Something great と 神について考える
私は日本のど田舎の旧家に生まれた。
床の間に天照皇大神の掛け軸、その隣にお稲荷さん、別の部屋には仏壇がある。
台所に荒神さん、居間には恵比寿さんに大黒さん、庭の一角には鬼門さん。。。
それぞれの『神さん』を掃除したりお供物をしたりはするけど、仏教や神道を熱心に信じているわけではなく、むしろ宗教にはアレルギーがある。
そんな家に育った。
大多数の日本人がこんな感覚じゃないだろうか?
仏教と神道は『文化』であって、信仰ではない。
ただ私はずっと something great の存在はなんとなく信じていたと思う。
それを神様とよんだかよばないかはわからない。
なんとなく、大きな力があると感じていた。
これはおそらく人間の本能だ。
だから宗教が、太古の昔から存在する。
42歳のとき、クリスチャンの男と恋に落ちた。
それまで向き合う必要のなかったSomething greatがいったい何なのかという問いに直面する。
そもそも、信仰や宗教というものを深く考えたことがなかったことに気づく。
私は、『宗教アレルギー』という宗教を信仰していた。
キリスト教は彼のアイデンティティに深く根ざしている。
自分が入信することはないと思いつつ、知りたいと思った。
八百万の神の文化から見ると、イエスという実在の人物が唯一の神だという考え方に抵抗があった。
でも一方でなぜ、世界で一番信者が多い宗教なのか、キリスト教の何が多くの人の心を捉えるのかということにも興味があった。
4年たって、私は洗礼を受けた。
私は日本人として生まれて、この国では多くの人にキリスト教が馴染まないと知っている。
だから、クリスチャンになるように強く勧める気持ちはない。
信じるのも、信じないのも、それぞれの選択だ。
私の場合は、ずっと感じ続けてきた Something great の存在を宗教というものを抜きにして捉えるのは難しく、ざっくり言えば八百万の神よりも、一神教のほうがシンプルで自分の感覚にマッチしたということなんだろう。

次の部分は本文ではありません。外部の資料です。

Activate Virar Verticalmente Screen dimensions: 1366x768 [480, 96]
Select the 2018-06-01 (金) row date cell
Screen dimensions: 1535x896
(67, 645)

西洋人に個としての自信がある人が多いのは、キリスト教の影響が大きいと思っている。
すべてのものは神の作品だ。
神の作品である自分を卑下することは神にケチをつけるのと同じだ。
どんな自分でも素晴らしいし、神に愛されている。
そういう信念を保ちやすいように思う。
同調圧力の強い文化の中で、日本人は周囲と違っているということだけで不安をいだきやすい。
本来人はみんな違うのが自然なことなのに、その自然なことが自信のなさの原因になり、生きづらさを生む。
それに謙譲を美徳とする文化には攻撃性が潜んでいる。
なにか褒められたときに
私はその『褒められるライン』より下だ、
あるいは『褒めてくれるあなた』より劣っている、というのが謙遜である。
謙遜するとき、人は無意識で相対的な自分の価値、レベルを規定している。
この視点をつねに保持しているのが洗練された大人というわけだ。
ここに他者との違いにフォーカスする土壌が生まれる。
異質なもの、『標準』からはずれているものに注目し、それを弾劾するのが同調圧力の心理だ。
信仰をもつということは、神が示したルールに照らして、自分がどうなのかという視点で人生の意味を考えることでもある。
常に揺らぐ人間同士の優劣や違いが基準ではなく、神という俯瞰の視点で自分自身を見つめる作業だ。
それは決して正解の出る問いではないけれど、重要なのは神と自分との関係だから自分が他の人間より優れていたり劣っていたりすることは問題ではなくなる。
神から見れば、あの人も私も、ただの人間なのだから。
生きづらさと言えば、親からのトラウマも大きなファクターであることは自明だ。
彼をとおしてクリスチャンの家庭のあり方を見ていると、信仰をもつ家では絶対者はあくまでも神であるということが自然に共有されている。
神がどっしりそこにいるので、親が神ではない、ということが明確なのだ。
それでも子どもにとっての親は、その存在に全面的に依存しているという意味で絶対者ではあるし、その壁に突き当たるときは来るのだけれど、ここでも神というパーフェクトな存在と、パーフェクトではありえない人間たる親という認識は、壁を乗り越える助けになりそうだ。
信仰の恩恵、メリットについて、日本人はもう一度考えたほうがいいのかもしれない。